I am curious about the number of cores and threads RT uses efficiently. I know that PS and LR use not more than 4 cores. The use of a processor with 6 or more cores actually slows both these programs down when processing an image
I believe it is properly multi threaded, so all of them.
Most of the tools in RT make use of all available cores. Whether they do this efficiently also depends on the number of cores and the sorrounding hardware. For example my old 8-core FX8350 scales well when using the expensive CIECAM02 tool, but using simpler tools it’s limited by memory bandwidth (the memory in my old 8-core is simply not fast enough to feed all 8 cores with data for the simpler tools).
There also is at least one tool which doesn’t use all available cores (the non HDR Tonemapping, which uses 8 cores for some processing steps, but only one core for other processing steps).
The decoding (not to confuse with the demosaicing) of some raw formats (arw for newer sony cameras, Fuji compressed, floating point DNG from HdrMerge, and Phase One) also use all cores, but is limited by IO, means if the file is already in OS filesystem cache or on a really fast SSD, it will scale well.

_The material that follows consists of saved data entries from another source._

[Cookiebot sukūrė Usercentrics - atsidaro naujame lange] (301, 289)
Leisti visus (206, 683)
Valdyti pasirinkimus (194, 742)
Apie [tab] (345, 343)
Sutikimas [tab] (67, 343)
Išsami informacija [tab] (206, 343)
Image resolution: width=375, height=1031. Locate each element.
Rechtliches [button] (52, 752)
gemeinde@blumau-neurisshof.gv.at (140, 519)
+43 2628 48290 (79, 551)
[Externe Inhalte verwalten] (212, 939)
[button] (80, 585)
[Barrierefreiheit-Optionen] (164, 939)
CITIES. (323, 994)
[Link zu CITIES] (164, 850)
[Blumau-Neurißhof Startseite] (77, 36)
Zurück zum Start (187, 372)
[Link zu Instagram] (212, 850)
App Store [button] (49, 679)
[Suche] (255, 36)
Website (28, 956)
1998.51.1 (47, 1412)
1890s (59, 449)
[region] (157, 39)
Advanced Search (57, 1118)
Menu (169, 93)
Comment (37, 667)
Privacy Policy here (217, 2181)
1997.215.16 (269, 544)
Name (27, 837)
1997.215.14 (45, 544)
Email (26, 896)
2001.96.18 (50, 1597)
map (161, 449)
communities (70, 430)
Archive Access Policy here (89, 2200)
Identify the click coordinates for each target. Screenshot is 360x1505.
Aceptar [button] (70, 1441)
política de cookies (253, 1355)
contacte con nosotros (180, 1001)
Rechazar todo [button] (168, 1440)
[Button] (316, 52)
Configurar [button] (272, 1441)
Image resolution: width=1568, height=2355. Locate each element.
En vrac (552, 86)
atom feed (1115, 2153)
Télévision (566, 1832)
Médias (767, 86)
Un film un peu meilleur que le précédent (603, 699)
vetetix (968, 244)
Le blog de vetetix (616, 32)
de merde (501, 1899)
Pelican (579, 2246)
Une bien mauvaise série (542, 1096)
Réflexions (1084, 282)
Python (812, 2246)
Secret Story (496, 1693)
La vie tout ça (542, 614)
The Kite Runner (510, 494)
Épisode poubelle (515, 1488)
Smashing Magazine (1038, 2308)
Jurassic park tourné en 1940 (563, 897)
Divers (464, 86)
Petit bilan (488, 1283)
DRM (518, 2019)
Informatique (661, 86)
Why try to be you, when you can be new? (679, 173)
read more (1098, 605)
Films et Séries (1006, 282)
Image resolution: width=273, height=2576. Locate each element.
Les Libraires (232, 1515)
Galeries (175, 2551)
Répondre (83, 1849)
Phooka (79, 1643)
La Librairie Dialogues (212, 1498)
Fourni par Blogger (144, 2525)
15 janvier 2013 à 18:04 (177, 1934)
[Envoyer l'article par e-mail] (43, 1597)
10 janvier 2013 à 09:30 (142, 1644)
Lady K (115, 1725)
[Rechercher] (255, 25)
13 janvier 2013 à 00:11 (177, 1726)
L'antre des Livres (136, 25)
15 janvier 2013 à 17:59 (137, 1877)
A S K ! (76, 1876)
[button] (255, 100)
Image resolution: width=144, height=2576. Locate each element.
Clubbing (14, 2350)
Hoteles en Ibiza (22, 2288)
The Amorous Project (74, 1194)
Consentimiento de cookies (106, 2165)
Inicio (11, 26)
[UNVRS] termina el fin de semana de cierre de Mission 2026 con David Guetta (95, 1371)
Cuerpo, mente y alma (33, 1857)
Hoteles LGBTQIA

The other decoders are mostly single threaded (Canon CR2 deoder uses 2 cores)
The most important demosaicers (amaze, igv, lmmse, vng4, rcd, dcb, xtrans, fast) also use all cores, while some older ones (eahd, …) still use only one core.
In file browser we tried to use not more than one core per thumb. Means, if you open a folder with only one image, only one core is used to process the thumb, but opening a folder with 1000 images, all cores will be used to process the thumbs.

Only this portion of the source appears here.